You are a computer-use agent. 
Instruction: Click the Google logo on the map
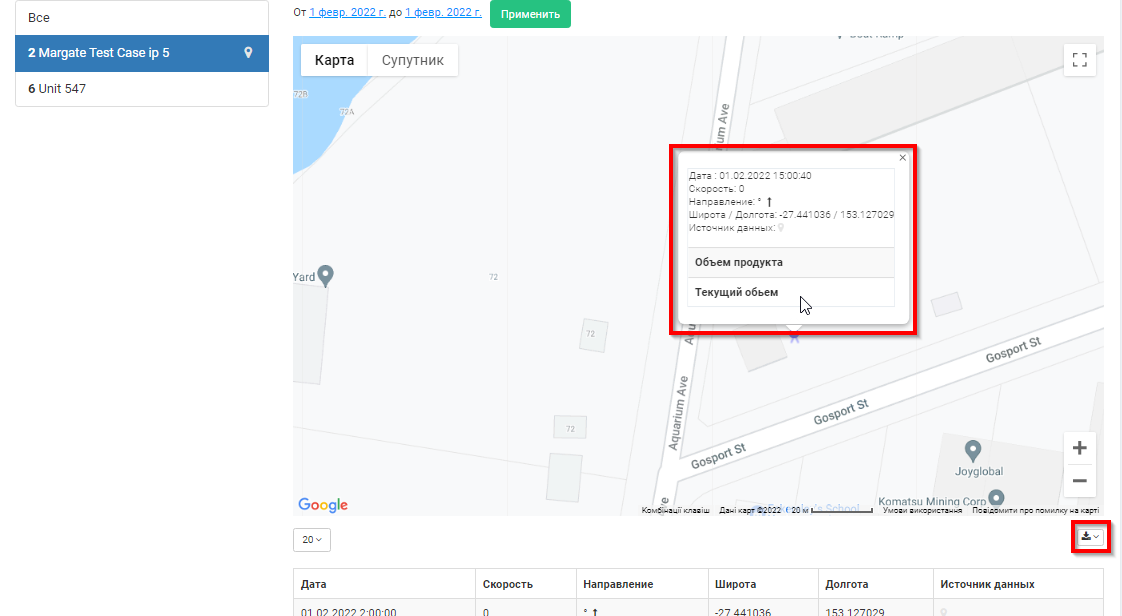coord(323,505)
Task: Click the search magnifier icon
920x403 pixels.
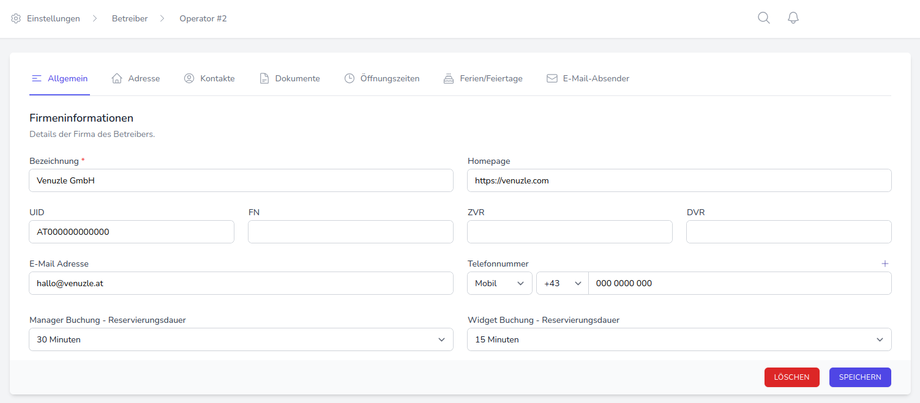Action: pyautogui.click(x=764, y=18)
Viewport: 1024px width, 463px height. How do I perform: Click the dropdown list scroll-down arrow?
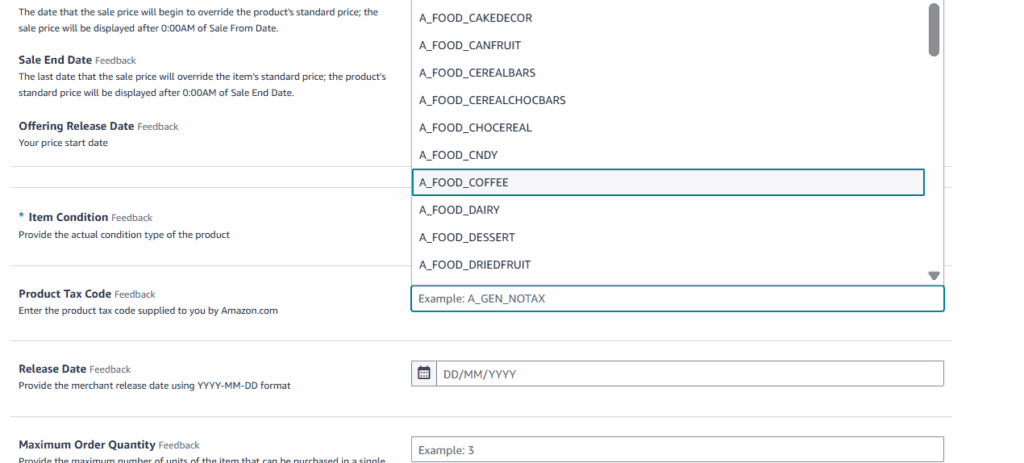click(934, 275)
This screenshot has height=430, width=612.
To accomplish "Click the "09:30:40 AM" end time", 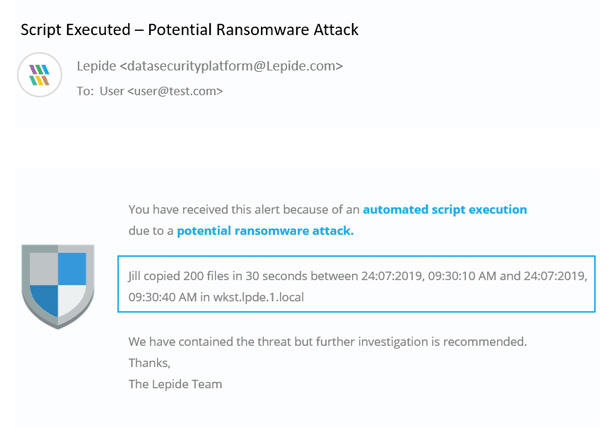I will point(160,297).
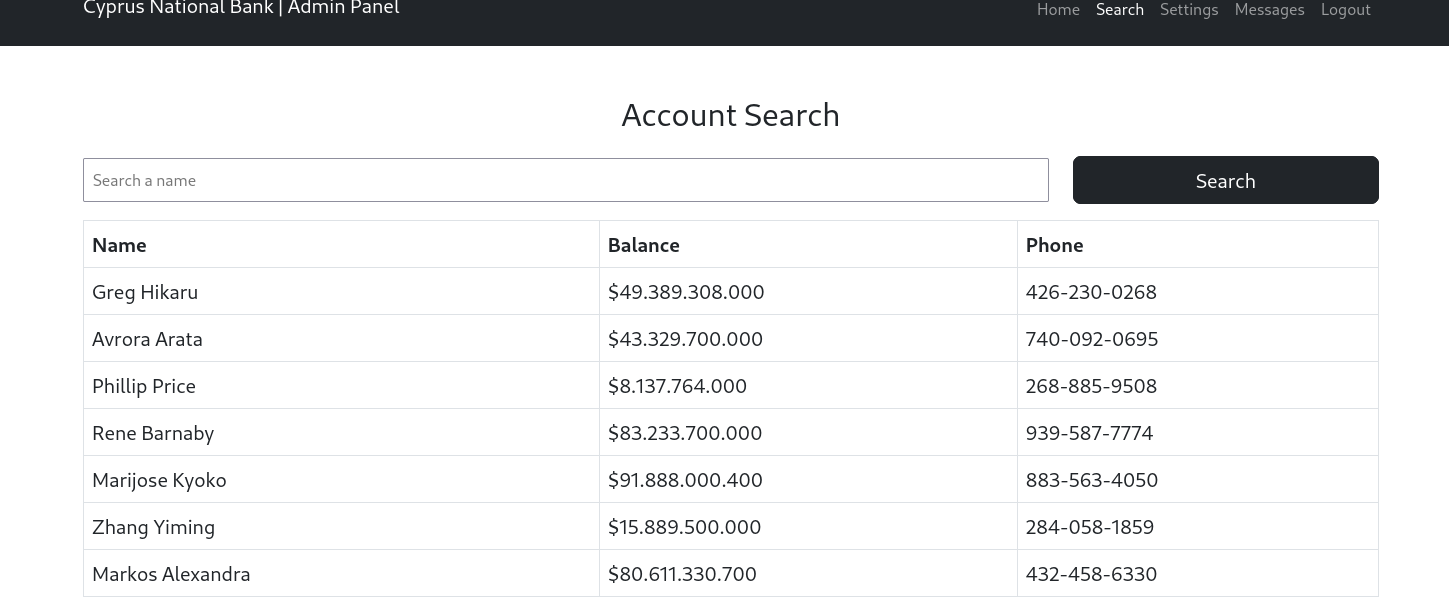Image resolution: width=1449 pixels, height=597 pixels.
Task: Click the Account Search heading
Action: (x=730, y=115)
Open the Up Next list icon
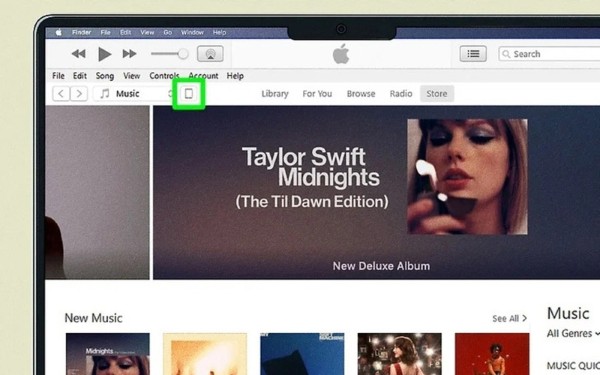This screenshot has height=375, width=600. pyautogui.click(x=473, y=54)
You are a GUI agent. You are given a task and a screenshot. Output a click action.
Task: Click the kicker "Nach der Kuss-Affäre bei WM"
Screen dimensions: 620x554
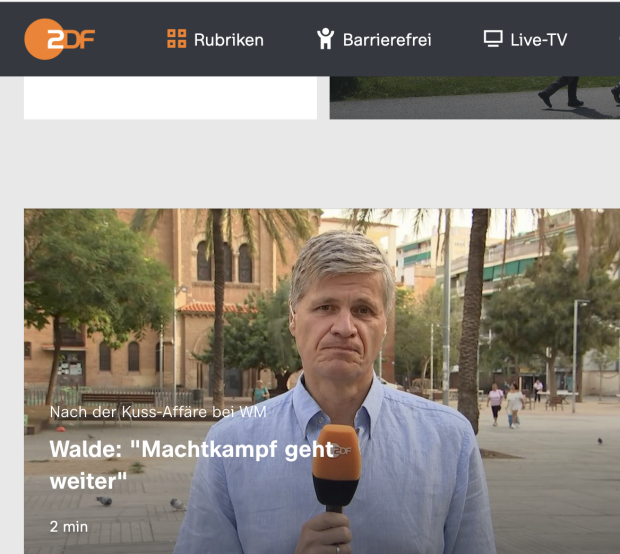(158, 412)
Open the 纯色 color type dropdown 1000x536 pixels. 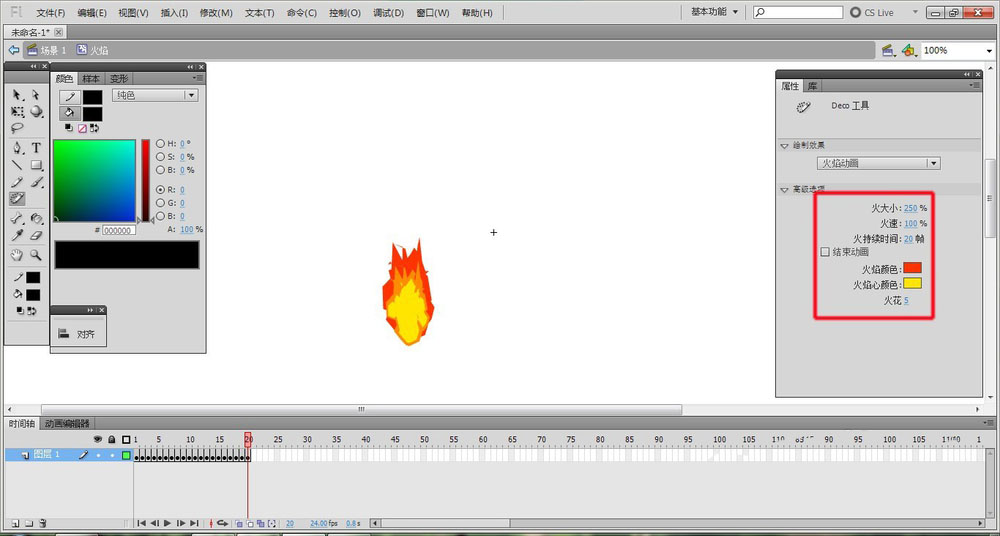(154, 95)
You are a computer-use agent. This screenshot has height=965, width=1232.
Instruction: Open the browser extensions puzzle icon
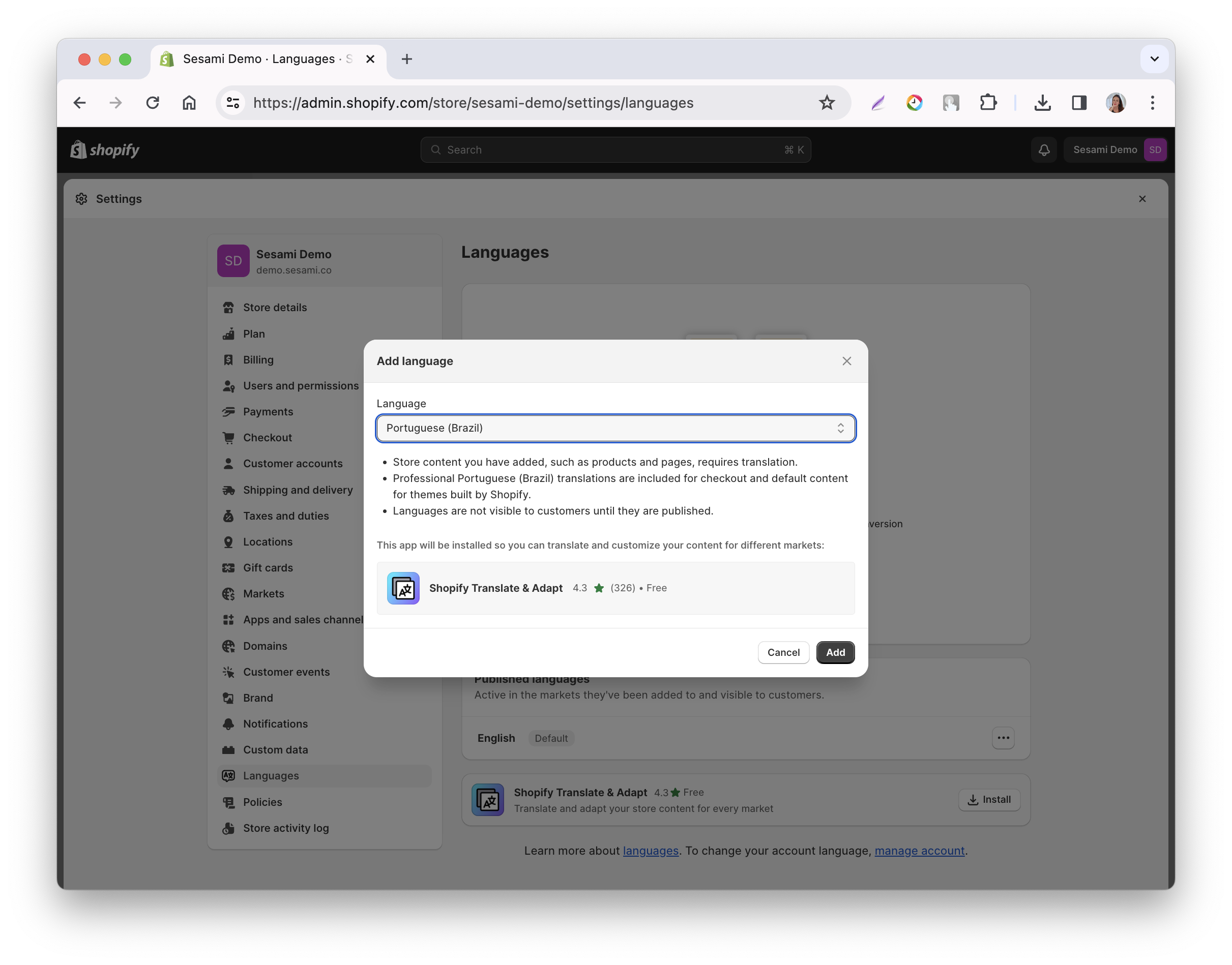(x=988, y=103)
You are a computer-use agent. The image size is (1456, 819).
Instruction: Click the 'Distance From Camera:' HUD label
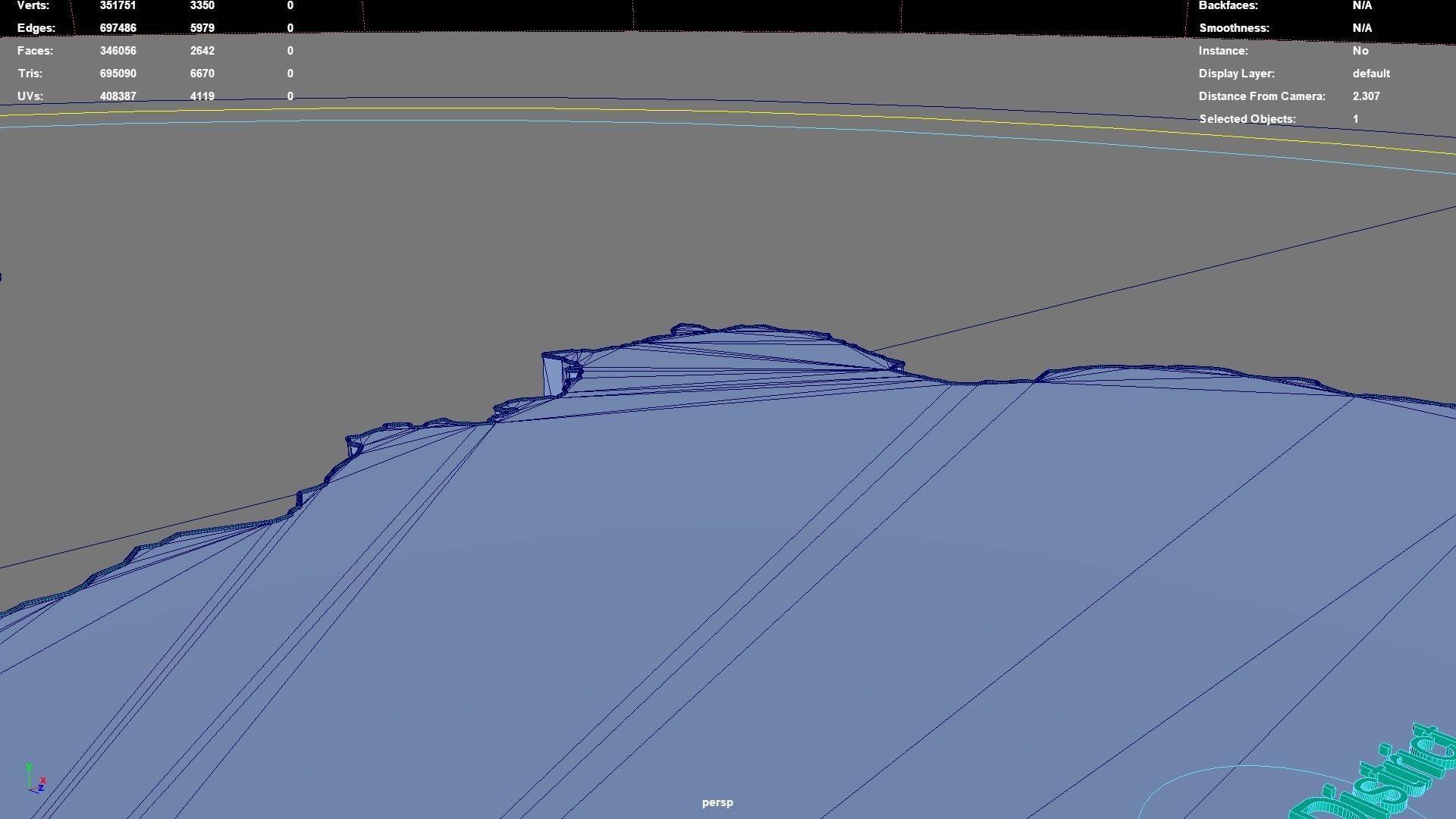pos(1262,96)
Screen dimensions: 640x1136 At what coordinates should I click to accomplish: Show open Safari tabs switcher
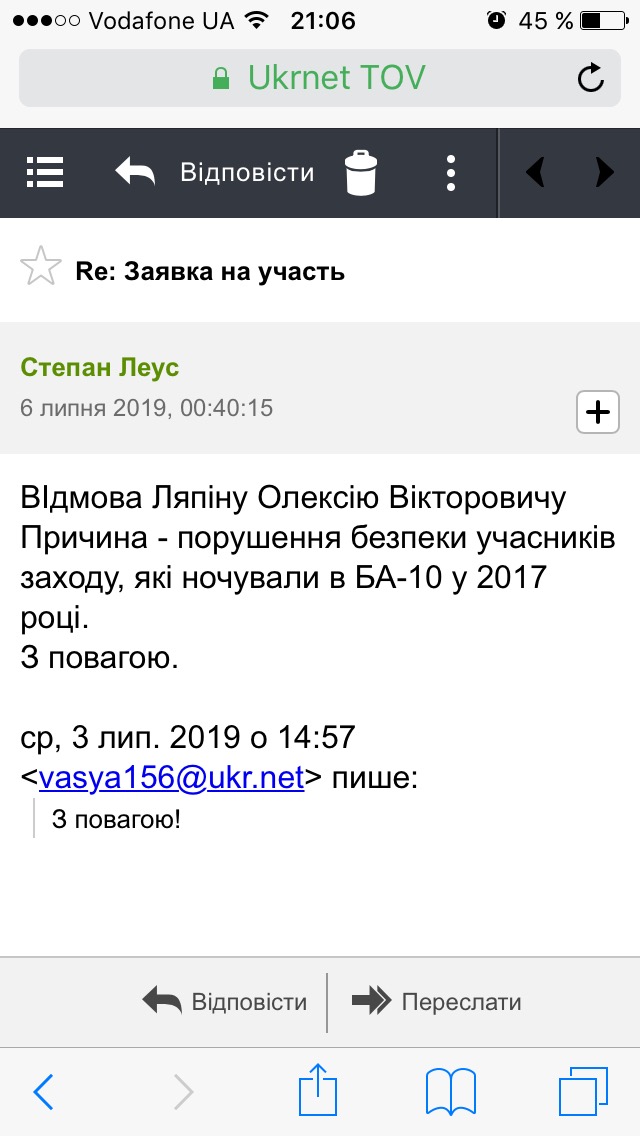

____

**Exercise goal**
Reproduce the rows from the beginning through the line containing "click(934, 275)", replacing "magnifier" with "magnifying glass" and leaving everything else unchanged. Omit the pictures from your answer.

**Exercise answer**
You are a computer-use agent. 
Instruction: Click the Google logo on the map
coord(323,505)
Task: Click the search magnifying glass icon
920x403 pixels.
Action: pyautogui.click(x=764, y=18)
Viewport: 1024px width, 463px height. How do I perform: Click the dropdown list scroll-down arrow?
click(934, 275)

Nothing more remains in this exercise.